**SUPPLIED INFORMATION**
..........

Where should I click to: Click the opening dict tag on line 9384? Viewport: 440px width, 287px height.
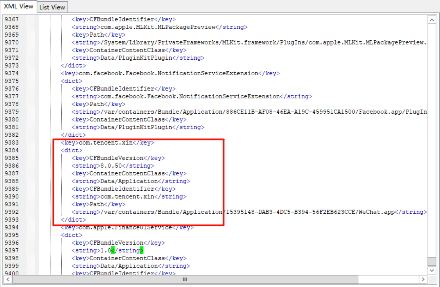(x=71, y=150)
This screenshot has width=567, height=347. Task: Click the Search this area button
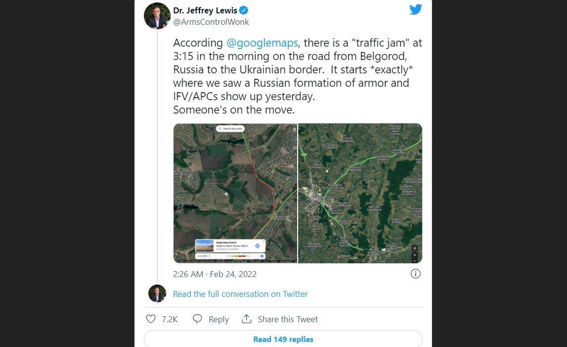(231, 129)
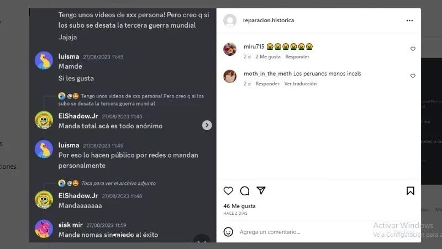Open the three-dot options menu
This screenshot has width=442, height=249.
click(x=409, y=20)
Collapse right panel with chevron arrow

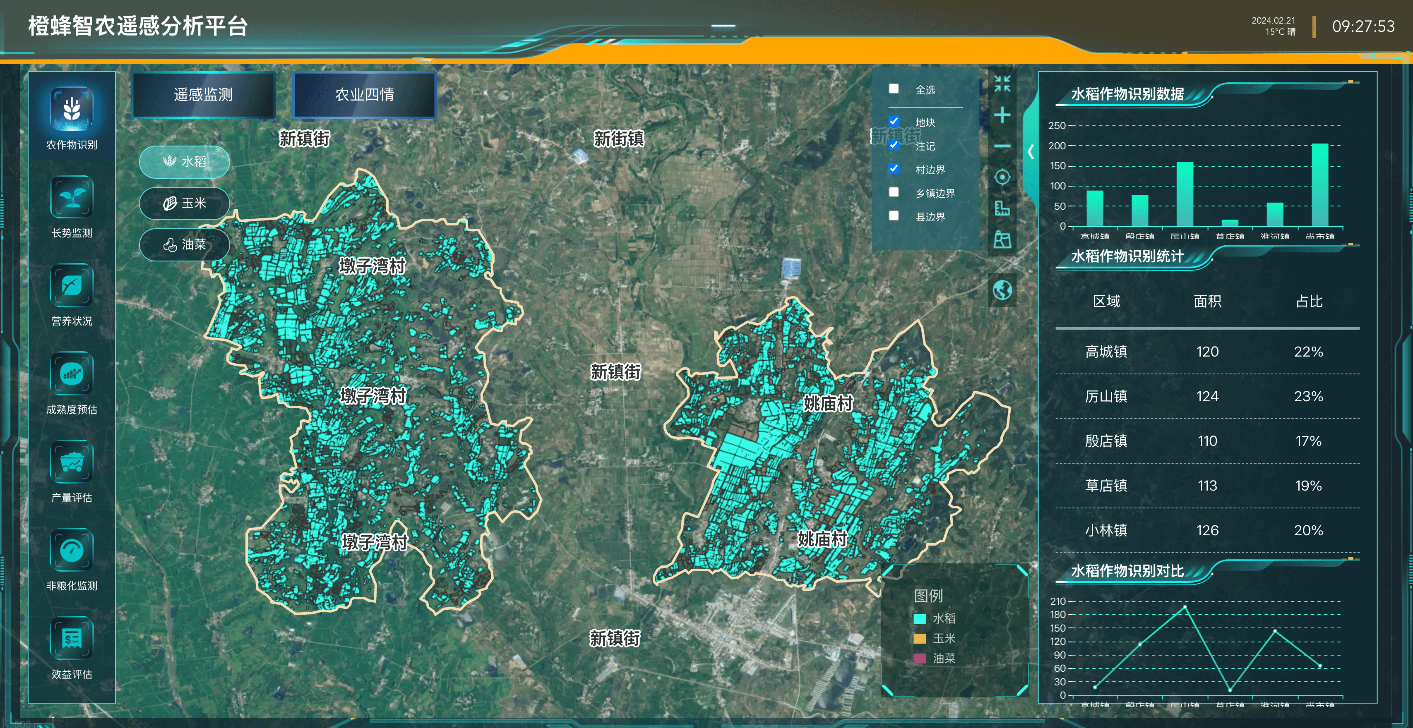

..........

**TASK TO COMPLETE**
Copy the records above word for word, leaving out the pictures.

**COMPLETE ANSWER**
Where should I click to: Click the opening dict tag on line 9384? Viewport: 440px width, 287px height.
(x=71, y=150)
This screenshot has width=567, height=347. Task: Click the Search this area button
(231, 129)
Open the three-dot options menu
This screenshot has width=442, height=249.
click(x=409, y=20)
Collapse right panel with chevron arrow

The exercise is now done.